● **Exercise prompt**
Filter the entries for the word "resolution". Copy each line that has it.

● **Available records**
[Start of Attachment]
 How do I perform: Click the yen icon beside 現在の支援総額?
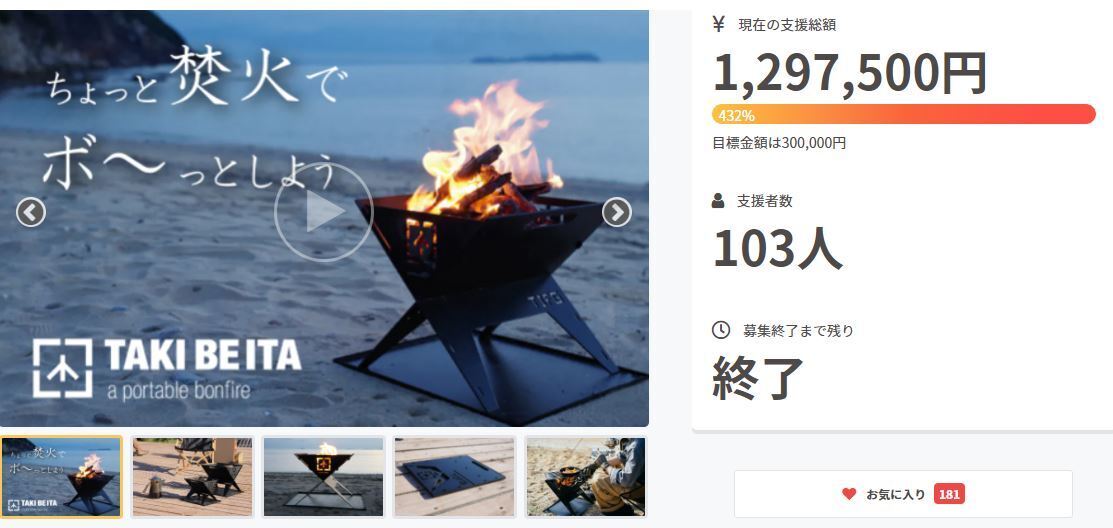[x=718, y=25]
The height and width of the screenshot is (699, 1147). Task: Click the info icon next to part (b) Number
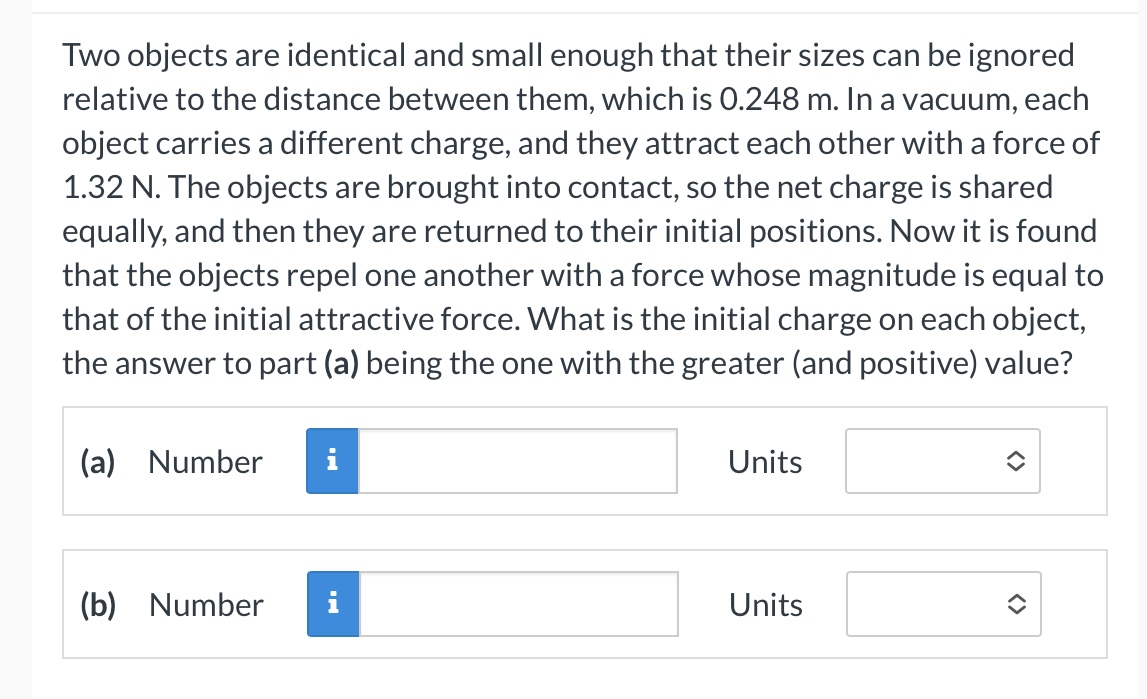[x=332, y=604]
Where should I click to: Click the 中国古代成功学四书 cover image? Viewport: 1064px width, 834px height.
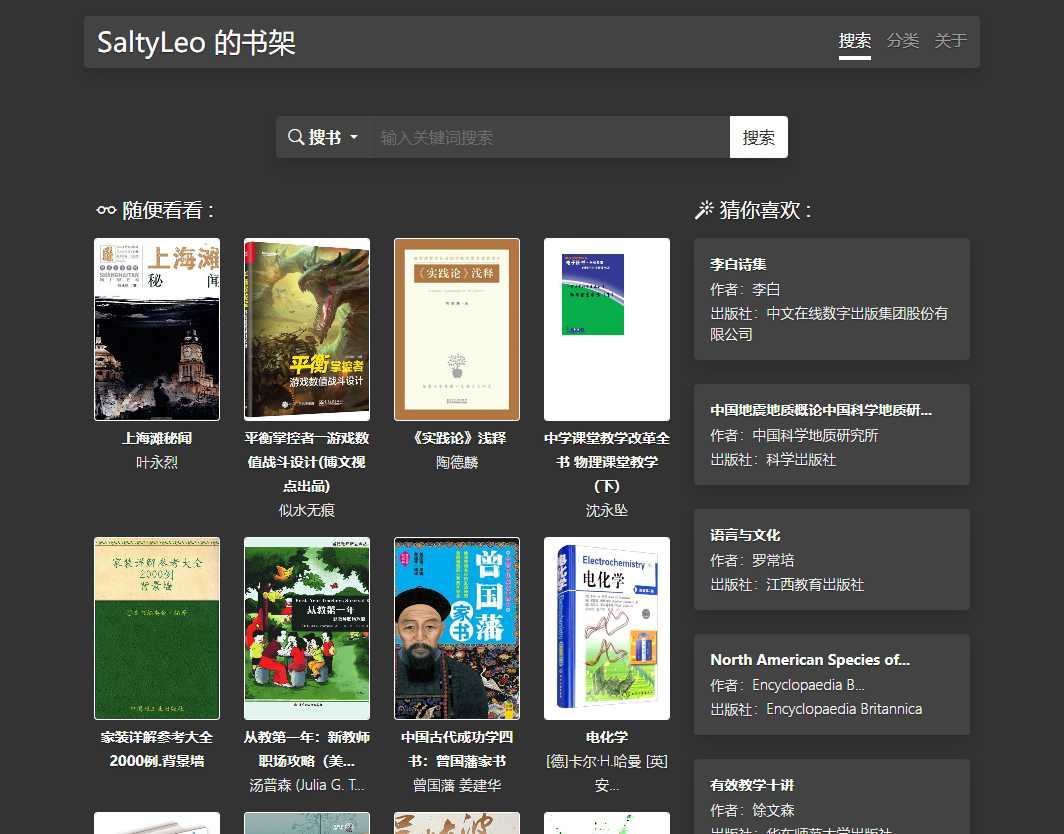tap(457, 627)
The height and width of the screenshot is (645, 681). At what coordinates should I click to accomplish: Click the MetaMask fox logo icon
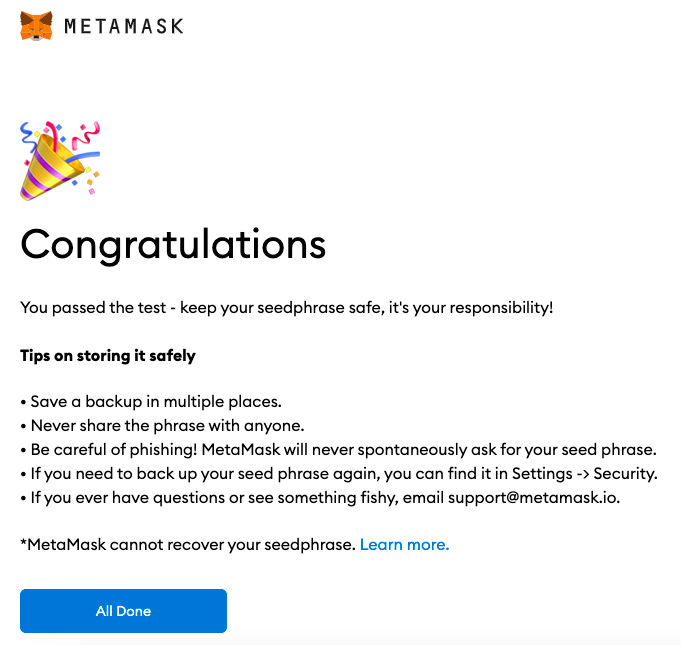36,26
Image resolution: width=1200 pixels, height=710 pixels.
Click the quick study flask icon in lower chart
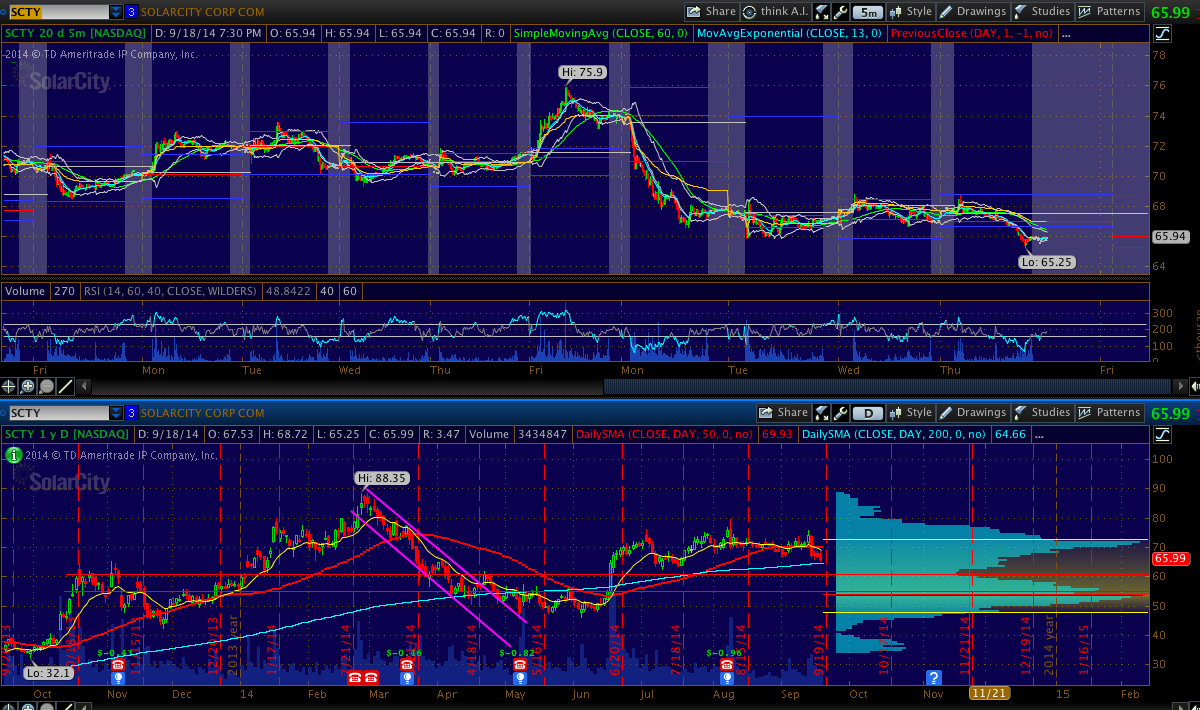pyautogui.click(x=822, y=412)
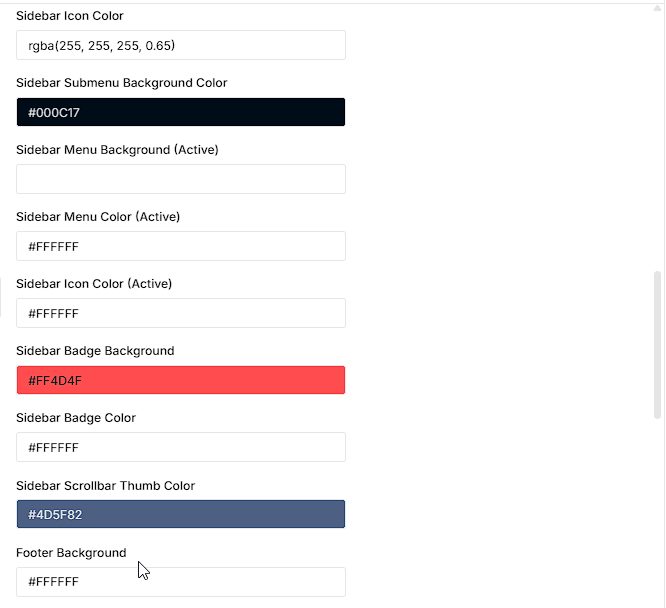This screenshot has width=666, height=608.
Task: Click the scroll up arrow of the scrollbar
Action: coord(657,8)
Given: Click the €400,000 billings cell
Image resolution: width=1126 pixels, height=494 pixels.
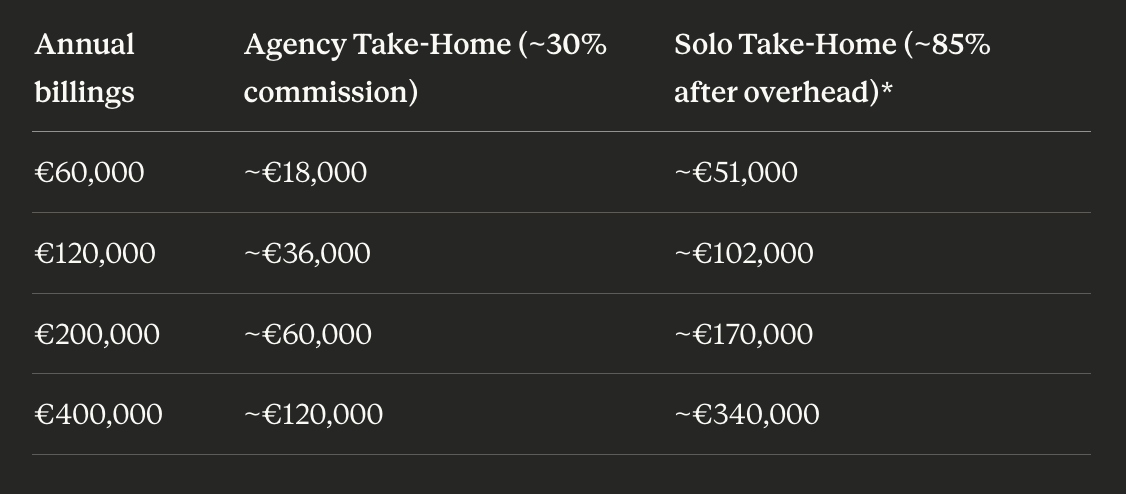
[End of Attachment]
● **Exercise result**
Image resolution: width=1200 pixels, height=710 pixels.
Image resolution: width=1126 pixels, height=494 pixels.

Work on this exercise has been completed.